What Makes a Good Marriage

What makes a good marriage?

© Susan Todd-Raque

Marriage has been around as long as human existence.  But like most cultural traditions, change is inevitable. For many centuries the primary reason for marriage was to produce offspring for help with the land. Today, there continues to be many differences between cultures as to how marriage is viewed.  In many Eastern cultures marriages continue to be arranged, with no formal dating or “getting to know” someone.  Worrying about the decay of marriage is not just a Western phenomenon.  In a 1990’s in researching Africa, Amy Kaler (2001) concluded: “the invention of the past filled with good marriages is one way people express discontent about other aspects of contemporary life”.

In the United States there was a period from 1947 thru the early 1960’s when never before in our history had so many people shared the experience of choosing their own mates and setting up their own households. Never before had married couples been so independent of extended family ties or influence. Due to the economy and corporate growth, more married couples moved away from their hometowns and families of origin.  This lack of proximity has had a major impact on marriages and young families. You may not want to be next door to your parents or in-laws but being within earshot can be supportive.  Advice from those who have experienced life and marriage can be invaluable.

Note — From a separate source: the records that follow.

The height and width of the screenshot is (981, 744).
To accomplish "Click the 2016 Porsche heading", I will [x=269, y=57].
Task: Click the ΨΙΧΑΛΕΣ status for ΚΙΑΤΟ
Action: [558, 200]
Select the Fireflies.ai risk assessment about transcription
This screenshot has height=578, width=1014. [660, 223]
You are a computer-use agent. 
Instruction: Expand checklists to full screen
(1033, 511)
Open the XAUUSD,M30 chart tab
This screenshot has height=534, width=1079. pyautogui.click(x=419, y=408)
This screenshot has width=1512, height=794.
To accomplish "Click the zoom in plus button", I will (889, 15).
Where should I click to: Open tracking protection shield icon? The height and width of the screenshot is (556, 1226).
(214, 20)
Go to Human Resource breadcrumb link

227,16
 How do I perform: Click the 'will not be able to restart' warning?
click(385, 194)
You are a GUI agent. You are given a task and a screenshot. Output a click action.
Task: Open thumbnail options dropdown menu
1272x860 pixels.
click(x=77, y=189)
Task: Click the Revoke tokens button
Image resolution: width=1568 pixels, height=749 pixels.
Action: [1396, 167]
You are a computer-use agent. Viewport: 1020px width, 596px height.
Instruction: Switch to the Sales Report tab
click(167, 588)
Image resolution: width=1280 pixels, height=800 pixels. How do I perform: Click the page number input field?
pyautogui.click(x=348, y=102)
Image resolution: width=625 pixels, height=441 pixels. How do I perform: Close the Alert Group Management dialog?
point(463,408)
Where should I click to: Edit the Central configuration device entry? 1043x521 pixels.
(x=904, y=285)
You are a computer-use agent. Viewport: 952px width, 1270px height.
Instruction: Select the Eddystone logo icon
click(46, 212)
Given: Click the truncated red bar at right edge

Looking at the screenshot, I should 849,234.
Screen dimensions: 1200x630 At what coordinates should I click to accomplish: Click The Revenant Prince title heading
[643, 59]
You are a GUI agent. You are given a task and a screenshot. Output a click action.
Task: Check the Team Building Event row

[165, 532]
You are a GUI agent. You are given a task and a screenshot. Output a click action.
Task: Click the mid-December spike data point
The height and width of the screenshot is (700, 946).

So, here are some words of advice I have gathered over the years and I should also say that the ingredients of a loving and long lasting marriage in reality have not changed over time:

–        Complimenting your spouse daily.

–        Compromising is always a part of any long-term successful partnership.

–        Making sure you are working on your friendship with your spouse. (For men it is often pushing yourself to share with your wife; for women it is most often appreciating a man’s need to hibernate.)

–        Tolerance of your partner’s imperfections goes a long way because no one is perfect.

–        The ability to fight fair with each other, the goal being resolution of conflict, not to initiate or prolong the conflict.

–        Your relationship is the role model for your children’s future relationships.

–        Set aside one night a week for you and your spouse…together alone.

I will discuss in depth each of these points in the future but I would also like to add my own advice:  To be thankful for what you have.